**What the exercise asks:**
Filter the material below down to the lines with the word "coordinates" and give those lines.
______________________________
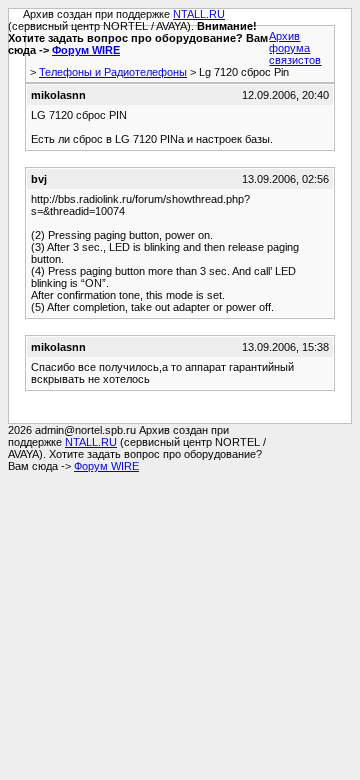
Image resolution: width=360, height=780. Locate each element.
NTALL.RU (199, 14)
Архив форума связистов (295, 48)
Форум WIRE (86, 50)
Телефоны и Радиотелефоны (113, 72)
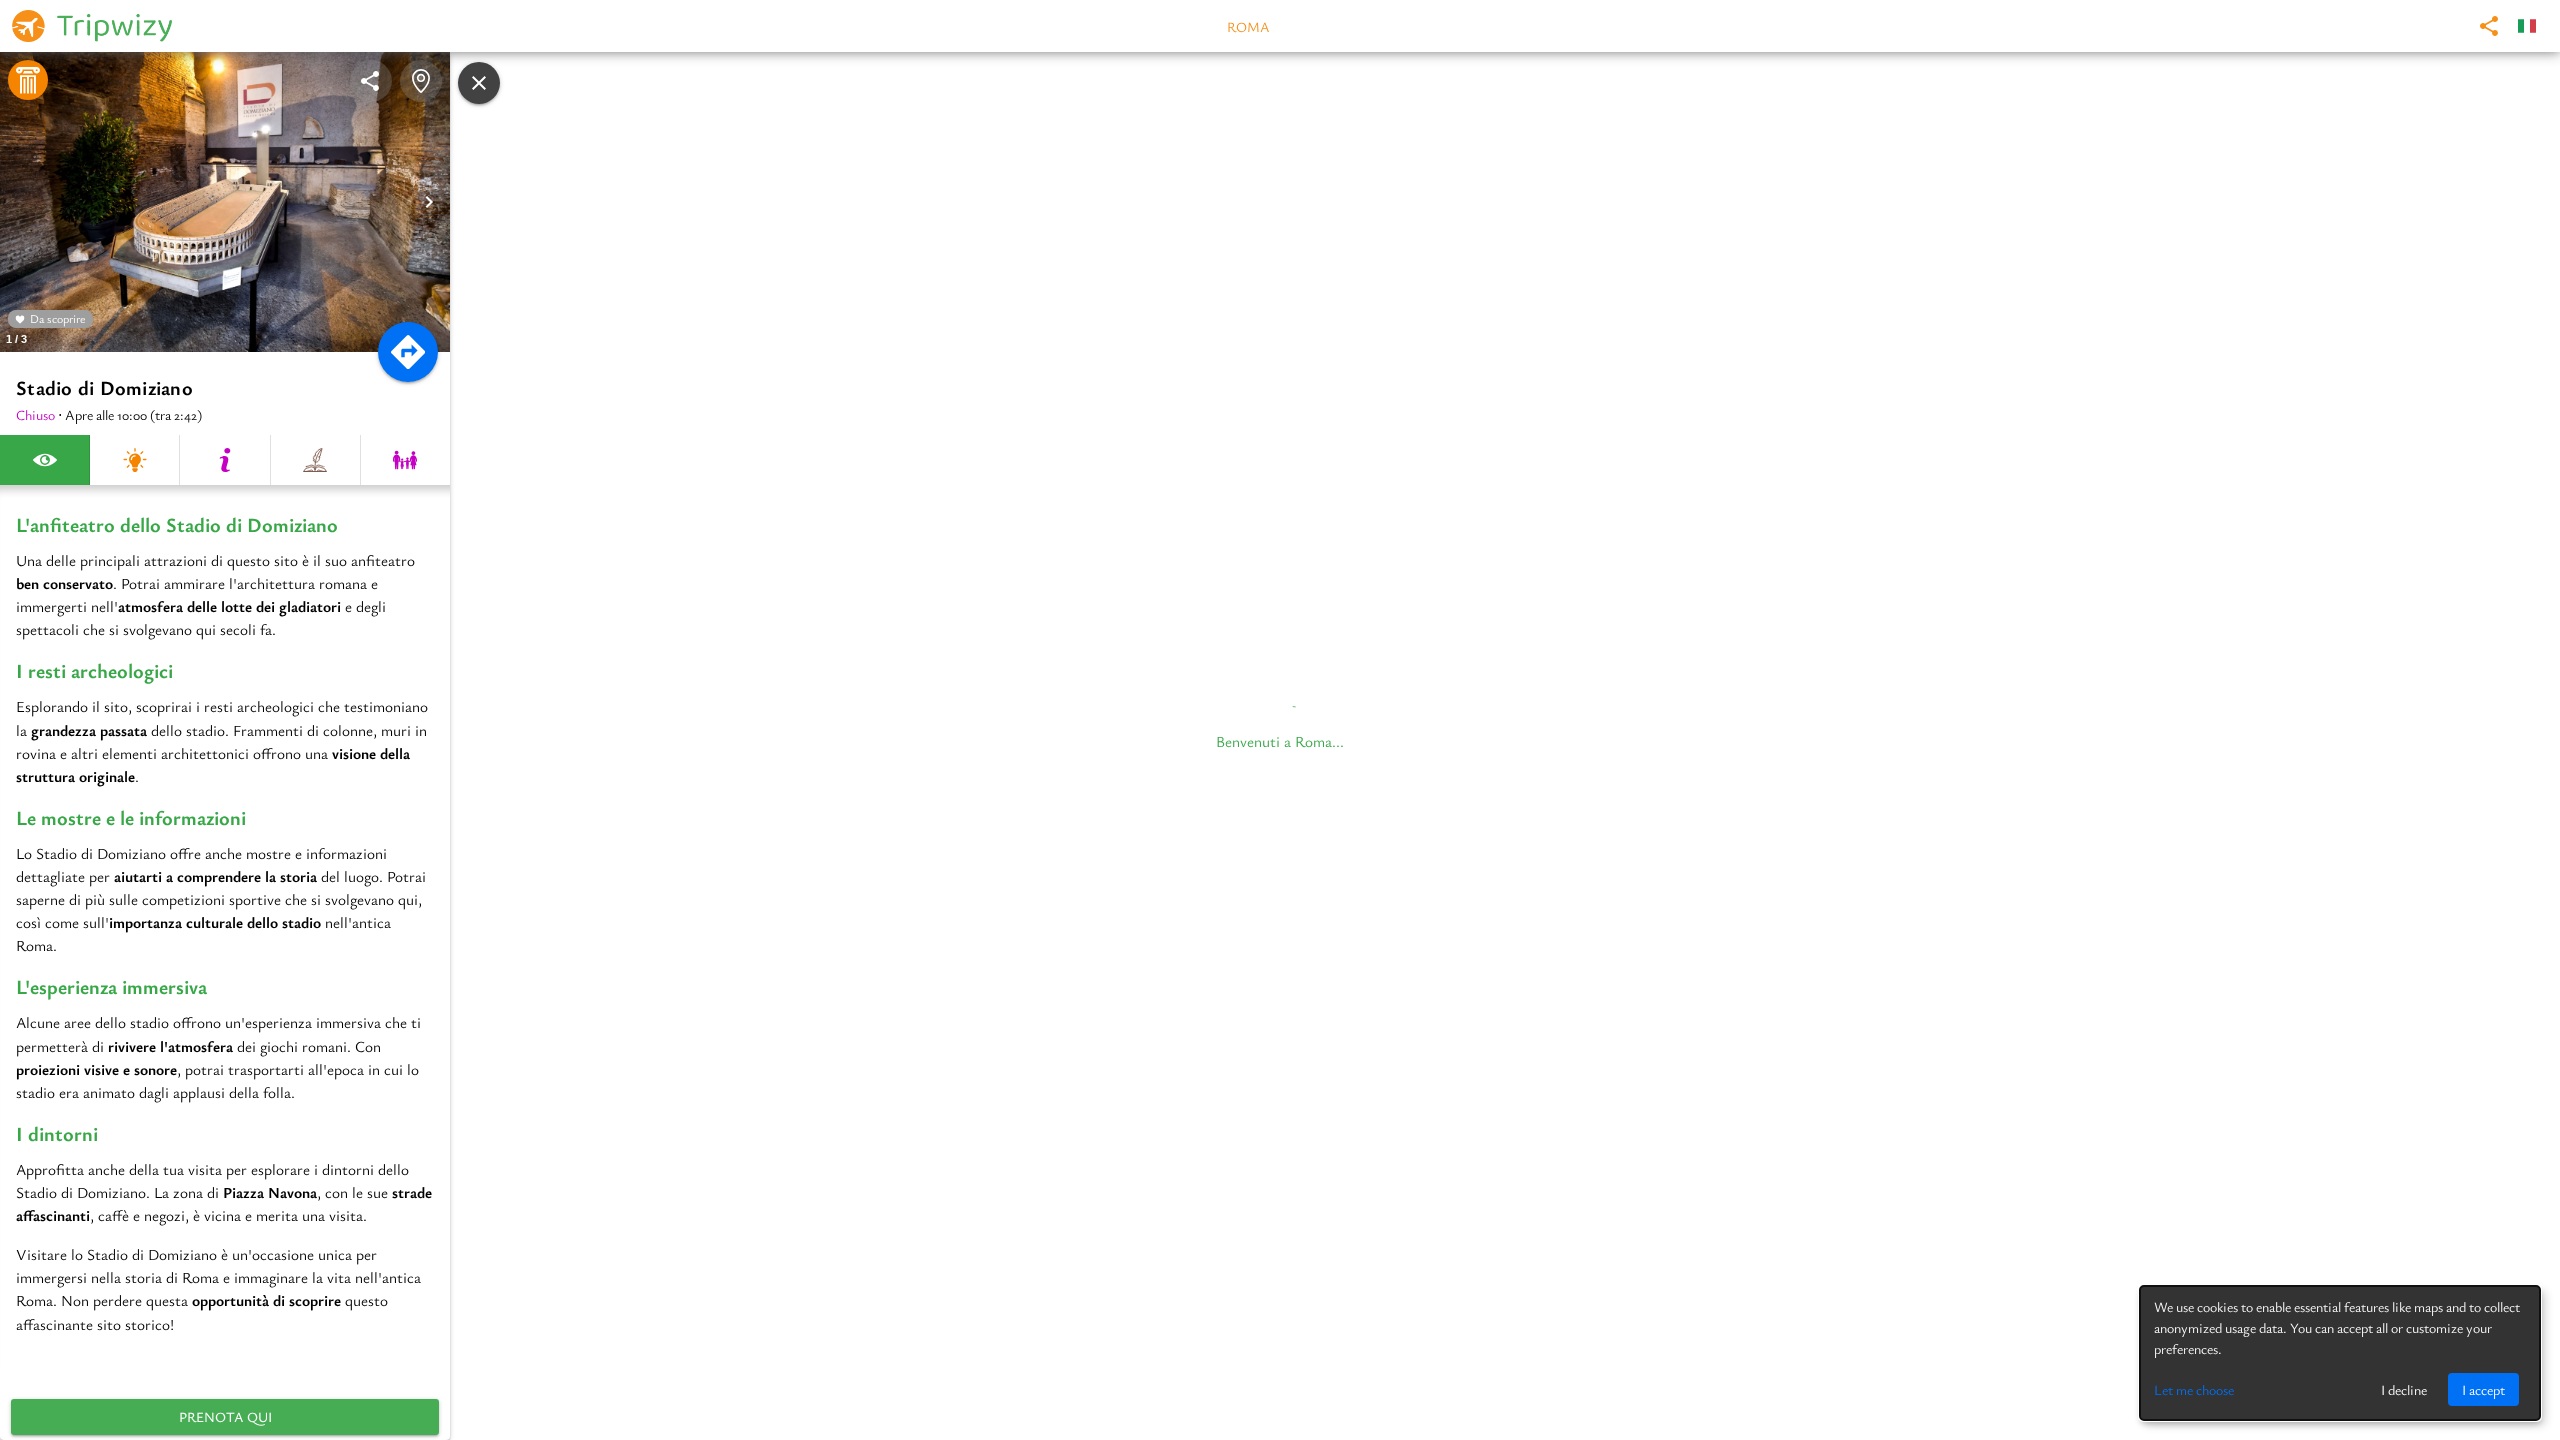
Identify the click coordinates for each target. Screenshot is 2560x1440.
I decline (2404, 1389)
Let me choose (2194, 1389)
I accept (2483, 1389)
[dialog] (2340, 1353)
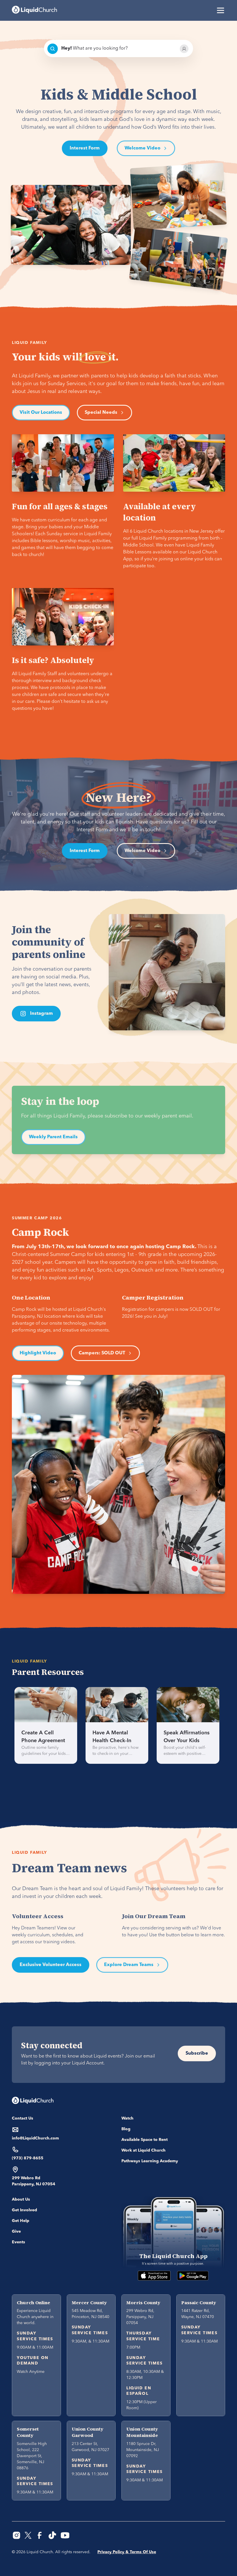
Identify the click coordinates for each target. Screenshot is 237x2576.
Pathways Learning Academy (149, 2161)
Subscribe (197, 2053)
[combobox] (118, 48)
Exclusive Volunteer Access (51, 1965)
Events (18, 2242)
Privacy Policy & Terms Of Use (126, 2552)
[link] (45, 1725)
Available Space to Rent (144, 2140)
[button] (219, 10)
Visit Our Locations (41, 412)
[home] (34, 10)
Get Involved (24, 2210)
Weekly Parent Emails (53, 1137)
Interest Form (85, 148)
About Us (21, 2199)
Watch (127, 2118)
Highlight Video (38, 1353)
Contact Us (22, 2118)
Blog (125, 2129)
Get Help (20, 2221)
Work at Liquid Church (143, 2150)
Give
______________________________
**Solution to this exercise:**
Identify the click coordinates for each target. Screenshot is 2560x1440.
Identify the click coordinates for each target. Screenshot is 237x2576.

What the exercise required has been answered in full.